> WHAT YOU HAVE TO DO
Pull out every line below holding the word "icon".

◇ ◇ ◇ ◇ ◇

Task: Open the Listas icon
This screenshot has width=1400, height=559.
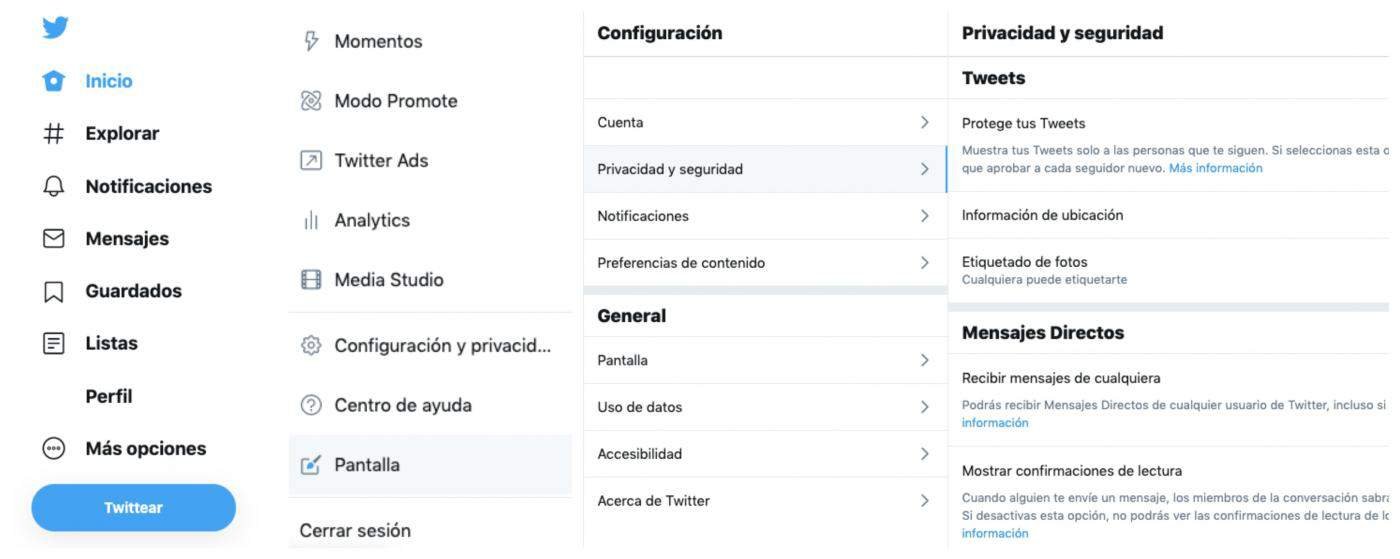Action: [54, 343]
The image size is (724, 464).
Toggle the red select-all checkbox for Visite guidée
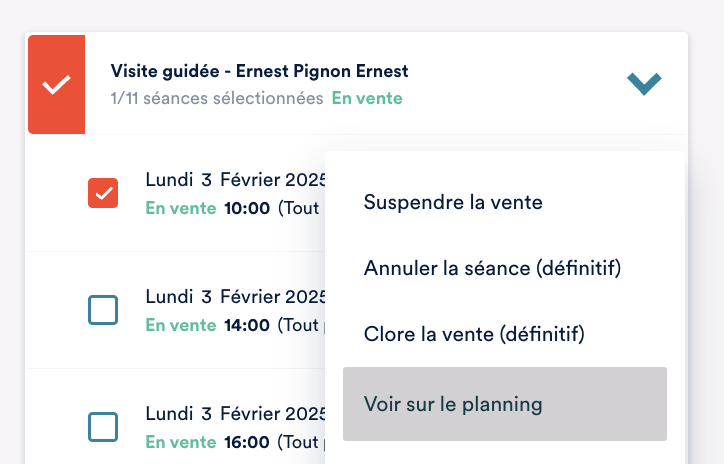[x=56, y=84]
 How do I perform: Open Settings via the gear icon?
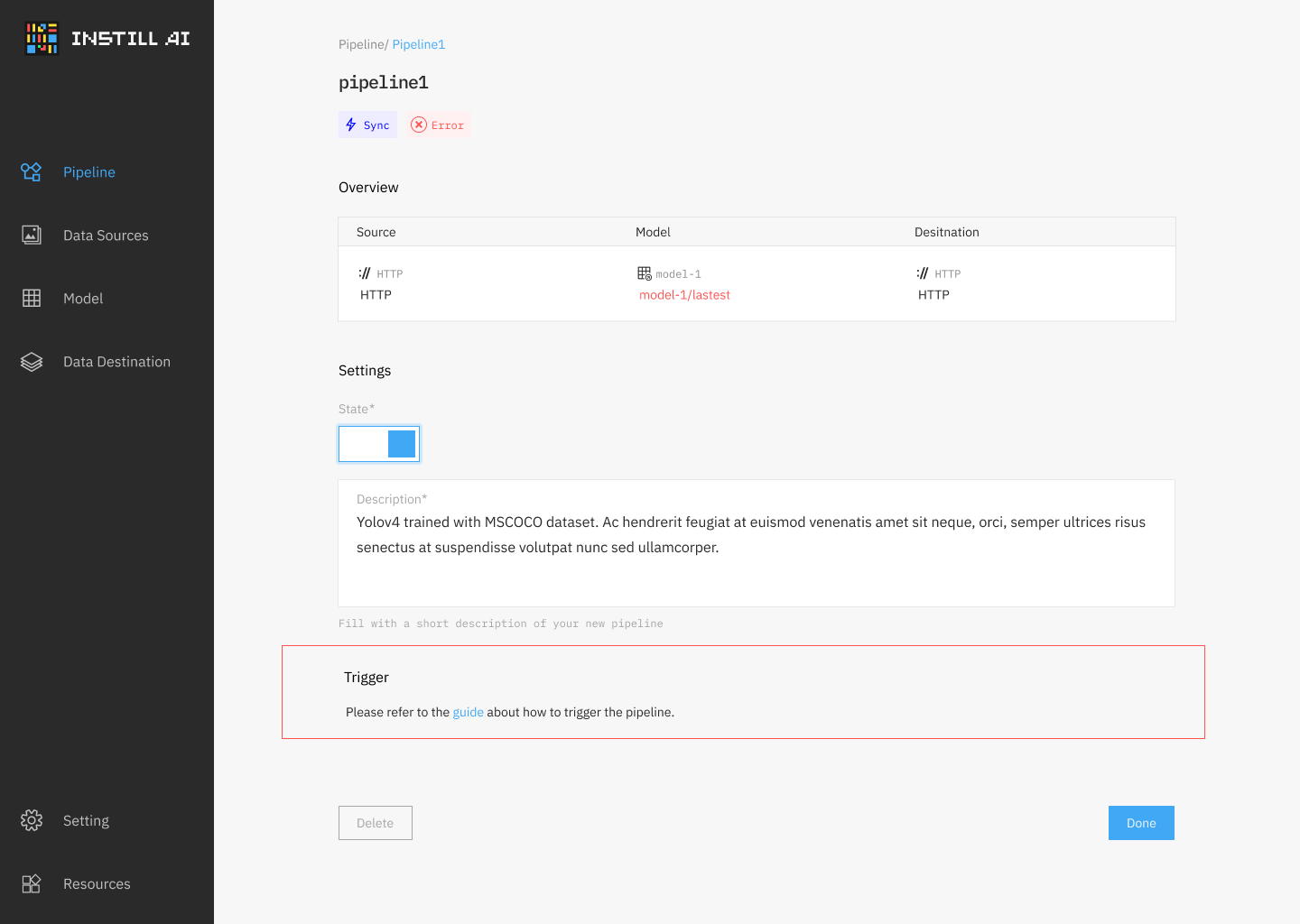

◇ ◇ ◇ ◇ ◇

> WRITTEN ANSWER
Task: Open the Listas icon
 How do I perform: Open Settings via the gear icon?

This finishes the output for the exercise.